End Of The Road Festival, Larmer Tree Gardens
2th-5th Sep 2021
Celebrating its 15th anniversary, End Of The Road festival presents the potential of the British music scene in the post-Brexit reality.
It is accepted as part of the new normal that most anniversaries and celebrations scheduled for 2020 are automatically shifted to 2021. Marking the beginning of the Indian summer, the jubilee edition of End Of The Road is undoubtedly a culmination of the busy festival season. Featuring over a hundred bands, the event presents a highly attractive line-up, with marquee names as well as rising artists.
Set in an Area of Outstanding Natural Beauty, Larmer Tree Gardens casts a spell. Fittingly, the place bears the name of a laurel tree that possibly marked the boundary between Dorset and Wiltshire. It’s here, amidst mighty oaks and blooming rhododendrons, that the owner of the estate, Augustus Lane Fox, receives his guests and encourages them to indulge in frivolous pleasures of countryside entertainment. There used to be a racecourse and bowling green. Some of the original estate’s pavilions, such as the Roman Temple and the General’s Room, have been preserved. These remnants of the Victorian age, as well as peacocks casually strolling around the area, offer a glimpse of paradise – probably an impression that Mr Lane Fox attempted to evoke in his guests.
Although the premises of Larmer Tree Gardens are accessible to the public, there is a feeling that this place speaks to a particular group of visitors. If not the place itself then definitely the festival. Quite a few attendees admitted that they have been coming to the event for years. One of the festival stewards disclosed that this is possibly the reason why queues to coffee shops on the site are so long – “Because regulars prefer to buy drinks from their favourite stalls”. Fair enough. Hypothetically, the proportion of regulars surpassing the number of newcomers also explains why festival programmes cost £10. Few would buy it for that price.
Adjoining the Festival, the camping area seems as huge as Wembley Stadium (actually bigger). It takes roughly 10-15 minutes to walk from the remote corner to the nearest stage. The diffused location of toilets and showers makes navigation slightly loopier. Luckily, the weather doesn’t put spokes in the wheels and the open space of soil and grass doesn’t turn to mud.
However, the boutique festival line-up outbalances any drawbacks of the camping experience. Each venue is enticing, whether it’s a circus-esque Big Top, military tent-looking tipi or remote summer-camp-like Talking Heads.

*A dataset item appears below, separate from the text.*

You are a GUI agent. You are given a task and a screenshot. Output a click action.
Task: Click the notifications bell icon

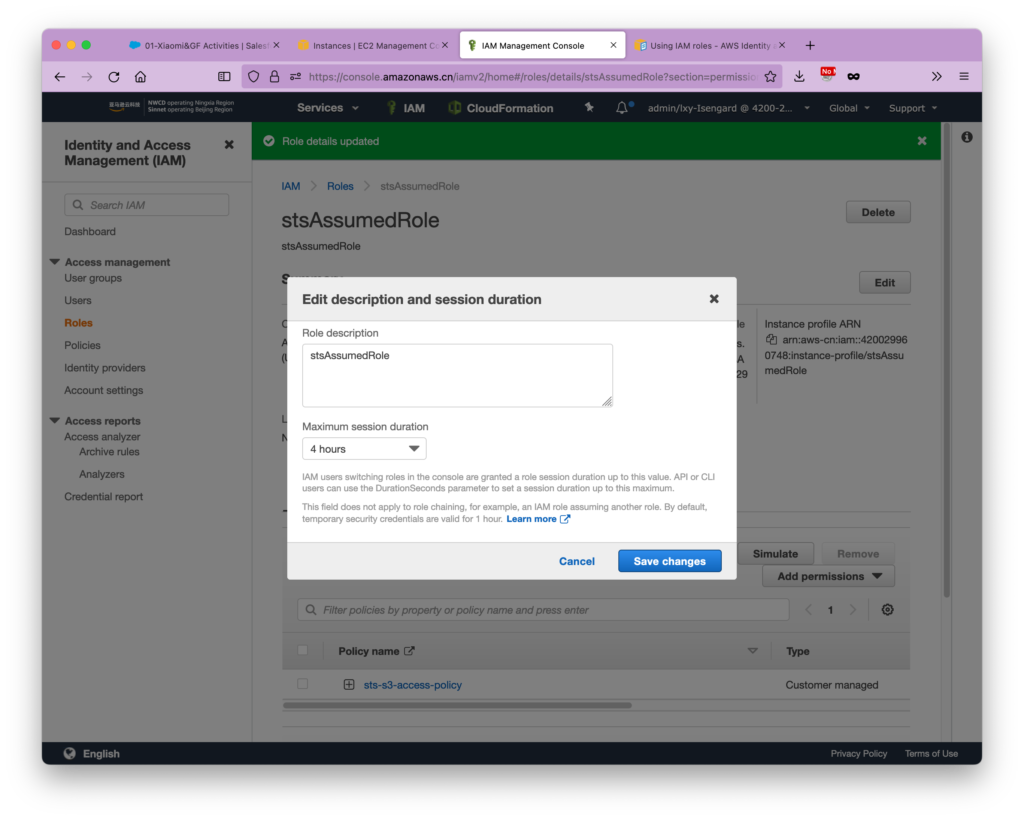(x=622, y=108)
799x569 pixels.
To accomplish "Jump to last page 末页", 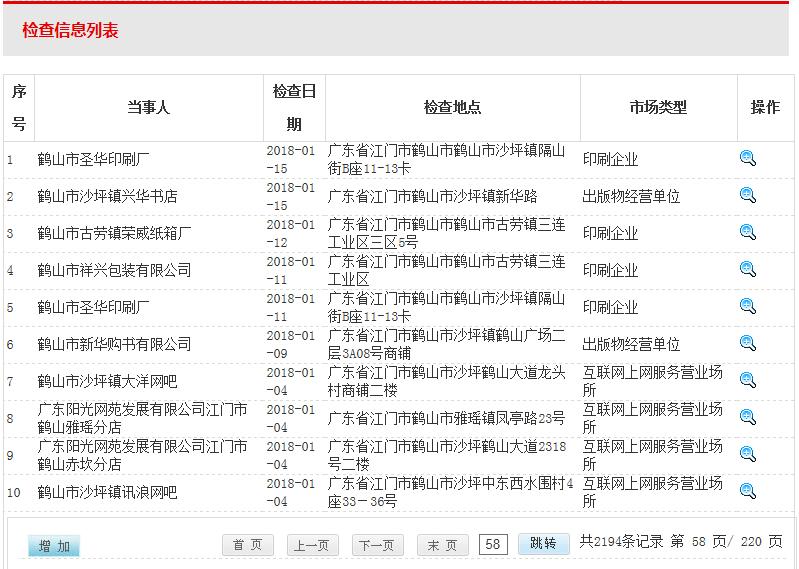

Opening the festival on the main Woods stage, Japanese Kikagaku Moyo are among the few foreign collectives at the Festival. While their records evoke associations with contemporary 70s stylists, e.g. Tame Impala and Khruangbin, their live performance reveals other facets of the musical kaleidoscope. Featuring a sitar and several peculiar exotic percussion instruments, the collective creates a whirlpool of psychedelia peppered with oriental motifs. Their diligence brings to mind Ryley Walker – fair enough, Kikagaku Moya collaborated with the American songwriter earlier this year.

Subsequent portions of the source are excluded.